5. A composition as claimed in claim 1 wherein said surfactant comprises a trisiloxane surfactant.

6. A composition as claimed in claim 1 wherein said liquid solvent comprises at least solvents selected from the group consisting of water, alcohols, ketones, and ethers.

7. The composition as claimed in claim 6, wherein said liquid solvent comprises at least solvents selected from the group consisting of water, ethanol and tetrahydrofuran.

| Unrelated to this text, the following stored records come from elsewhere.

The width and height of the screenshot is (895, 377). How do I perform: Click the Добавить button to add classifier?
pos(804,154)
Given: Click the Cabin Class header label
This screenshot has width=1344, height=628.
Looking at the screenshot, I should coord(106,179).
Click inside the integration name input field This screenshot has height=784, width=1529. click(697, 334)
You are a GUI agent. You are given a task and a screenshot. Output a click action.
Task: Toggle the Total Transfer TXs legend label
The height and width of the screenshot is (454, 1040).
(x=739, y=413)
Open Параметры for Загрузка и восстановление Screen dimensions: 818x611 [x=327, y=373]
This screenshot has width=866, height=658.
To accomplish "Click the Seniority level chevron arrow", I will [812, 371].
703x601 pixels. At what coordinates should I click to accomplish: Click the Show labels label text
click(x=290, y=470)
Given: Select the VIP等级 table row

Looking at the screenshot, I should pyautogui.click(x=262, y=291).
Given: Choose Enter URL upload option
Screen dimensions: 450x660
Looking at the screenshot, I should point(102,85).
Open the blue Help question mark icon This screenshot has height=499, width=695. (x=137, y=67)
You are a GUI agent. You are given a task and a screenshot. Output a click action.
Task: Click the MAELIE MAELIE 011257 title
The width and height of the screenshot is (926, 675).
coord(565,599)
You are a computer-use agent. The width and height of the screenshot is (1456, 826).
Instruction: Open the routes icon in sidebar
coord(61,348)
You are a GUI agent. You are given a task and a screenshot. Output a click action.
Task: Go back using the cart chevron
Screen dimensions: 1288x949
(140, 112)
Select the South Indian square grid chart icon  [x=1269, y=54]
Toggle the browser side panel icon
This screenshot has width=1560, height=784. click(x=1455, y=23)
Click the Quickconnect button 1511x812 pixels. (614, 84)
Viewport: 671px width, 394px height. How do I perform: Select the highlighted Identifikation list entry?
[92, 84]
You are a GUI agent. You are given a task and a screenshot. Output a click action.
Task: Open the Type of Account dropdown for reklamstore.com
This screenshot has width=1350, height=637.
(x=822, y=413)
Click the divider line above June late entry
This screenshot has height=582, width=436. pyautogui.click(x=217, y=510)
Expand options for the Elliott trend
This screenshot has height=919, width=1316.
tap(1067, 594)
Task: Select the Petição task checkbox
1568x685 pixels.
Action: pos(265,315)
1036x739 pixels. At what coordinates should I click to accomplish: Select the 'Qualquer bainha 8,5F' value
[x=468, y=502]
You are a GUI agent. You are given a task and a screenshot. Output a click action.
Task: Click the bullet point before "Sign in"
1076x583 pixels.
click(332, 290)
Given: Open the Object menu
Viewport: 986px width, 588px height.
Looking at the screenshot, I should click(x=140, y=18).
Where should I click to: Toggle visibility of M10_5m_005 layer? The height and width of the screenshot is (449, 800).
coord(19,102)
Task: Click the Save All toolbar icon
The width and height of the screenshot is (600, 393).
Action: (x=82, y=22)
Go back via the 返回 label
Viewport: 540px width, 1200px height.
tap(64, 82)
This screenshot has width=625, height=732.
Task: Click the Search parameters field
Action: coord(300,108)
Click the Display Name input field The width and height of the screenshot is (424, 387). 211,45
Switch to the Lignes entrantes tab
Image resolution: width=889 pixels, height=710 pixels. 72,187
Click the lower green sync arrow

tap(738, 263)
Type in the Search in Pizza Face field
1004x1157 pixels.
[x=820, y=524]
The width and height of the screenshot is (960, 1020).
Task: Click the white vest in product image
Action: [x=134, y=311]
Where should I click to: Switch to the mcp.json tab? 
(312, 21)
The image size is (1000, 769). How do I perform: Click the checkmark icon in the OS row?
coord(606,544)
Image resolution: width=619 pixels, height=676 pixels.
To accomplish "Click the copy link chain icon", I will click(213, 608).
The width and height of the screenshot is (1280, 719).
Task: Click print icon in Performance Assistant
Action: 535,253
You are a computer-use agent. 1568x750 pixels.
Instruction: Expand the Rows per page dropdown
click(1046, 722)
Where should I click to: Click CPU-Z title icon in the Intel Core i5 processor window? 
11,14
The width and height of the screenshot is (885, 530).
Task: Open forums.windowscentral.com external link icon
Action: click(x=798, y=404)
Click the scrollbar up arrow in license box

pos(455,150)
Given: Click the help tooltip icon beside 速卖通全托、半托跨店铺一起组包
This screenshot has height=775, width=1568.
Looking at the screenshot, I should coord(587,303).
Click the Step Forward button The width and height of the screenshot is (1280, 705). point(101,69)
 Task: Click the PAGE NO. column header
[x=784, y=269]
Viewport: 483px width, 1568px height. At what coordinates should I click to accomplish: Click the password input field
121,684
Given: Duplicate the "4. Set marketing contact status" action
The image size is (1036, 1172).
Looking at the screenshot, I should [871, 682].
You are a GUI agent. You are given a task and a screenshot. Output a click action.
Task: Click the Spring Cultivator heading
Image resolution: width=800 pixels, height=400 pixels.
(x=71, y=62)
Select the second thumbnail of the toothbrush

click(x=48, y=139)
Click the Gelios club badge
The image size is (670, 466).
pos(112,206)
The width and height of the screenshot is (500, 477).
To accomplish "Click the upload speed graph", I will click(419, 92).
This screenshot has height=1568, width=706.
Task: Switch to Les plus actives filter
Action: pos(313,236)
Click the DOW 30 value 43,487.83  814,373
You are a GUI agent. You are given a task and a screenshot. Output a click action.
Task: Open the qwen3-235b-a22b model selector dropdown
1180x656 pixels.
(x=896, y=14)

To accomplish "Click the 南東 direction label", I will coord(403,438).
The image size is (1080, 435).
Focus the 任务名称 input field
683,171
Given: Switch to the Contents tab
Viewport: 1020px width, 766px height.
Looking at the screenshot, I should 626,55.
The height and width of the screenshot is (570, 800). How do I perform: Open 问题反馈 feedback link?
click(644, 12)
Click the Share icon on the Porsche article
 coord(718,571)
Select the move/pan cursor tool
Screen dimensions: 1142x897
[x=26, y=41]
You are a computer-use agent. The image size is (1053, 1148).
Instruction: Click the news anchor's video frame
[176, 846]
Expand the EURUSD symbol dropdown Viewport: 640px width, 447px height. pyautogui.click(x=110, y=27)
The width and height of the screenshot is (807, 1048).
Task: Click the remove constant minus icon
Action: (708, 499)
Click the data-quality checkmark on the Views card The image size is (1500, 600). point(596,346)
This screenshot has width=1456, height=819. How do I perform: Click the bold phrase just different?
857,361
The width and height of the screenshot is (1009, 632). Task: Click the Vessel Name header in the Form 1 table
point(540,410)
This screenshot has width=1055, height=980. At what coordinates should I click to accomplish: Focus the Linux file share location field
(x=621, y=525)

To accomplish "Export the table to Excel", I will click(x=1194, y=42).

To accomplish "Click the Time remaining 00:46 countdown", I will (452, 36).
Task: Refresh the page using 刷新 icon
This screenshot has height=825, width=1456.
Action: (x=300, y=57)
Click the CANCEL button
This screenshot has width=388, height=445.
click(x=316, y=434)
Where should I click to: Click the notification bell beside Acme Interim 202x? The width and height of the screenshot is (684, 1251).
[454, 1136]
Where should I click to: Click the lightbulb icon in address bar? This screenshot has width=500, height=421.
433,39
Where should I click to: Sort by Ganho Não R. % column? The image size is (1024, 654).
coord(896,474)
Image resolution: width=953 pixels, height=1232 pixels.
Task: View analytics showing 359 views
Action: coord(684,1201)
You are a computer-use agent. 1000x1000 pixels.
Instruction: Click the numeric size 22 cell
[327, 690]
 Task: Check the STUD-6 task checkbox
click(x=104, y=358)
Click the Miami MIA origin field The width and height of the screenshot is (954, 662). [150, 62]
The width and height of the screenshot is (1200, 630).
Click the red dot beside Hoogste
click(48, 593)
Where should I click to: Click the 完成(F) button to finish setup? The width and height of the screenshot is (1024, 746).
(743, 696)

8. A method of sealing an th region of a polymeric film to a second region of the polymeric film, the method comprising:

applying a pretreatment composition comprising 0.5 to 10 weight percent of a halogenated carboxylic acid, a surfactant, and a liquid solvent to an th region of the polymeric film;

the pretreated th region was sealed to a second region of the polymer film.

9. A method as claimed in claim 8 wherein a primer is applied to at least the th region of the polymeric film prior to applying the pretreatment composition.

10. A method as claimed in claim 9, wherein the second region of the polymer film is not primed.

11. A method as claimed in claim 8 wherein the th region of the polymeric film is sealed to the second region of the polymeric film to form a film sleeve.

12. A method as claimed in claim 11, wherein the method further comprises the step of applying the film sleeve to a container and heating the film sleeve to shrink the film sleeve to the shape of the container.

13. A method as claimed in claim 9, wherein the primer comprises polyethyleneimine.

14. A method as claimed in claim 8 wherein sealing is performed by contacting the pretreated th region with a sealing solvent and subsequently contacting the second region of the polymer film with the th region.

15. The method as claimed in claim 8, comprising:

providing a polymeric film having a primed ink-receiving surface;

electrophotographically printing an electrophotographic ink composition onto the ink receiving surface;

applying a pretreatment composition comprising 0.5 to 10 weight percent of a halogenated carboxylic acid, a surfactant, and a liquid solvent to a th region of the polymeric film, and

the pretreated th region was sealed to a second region of the polymer film.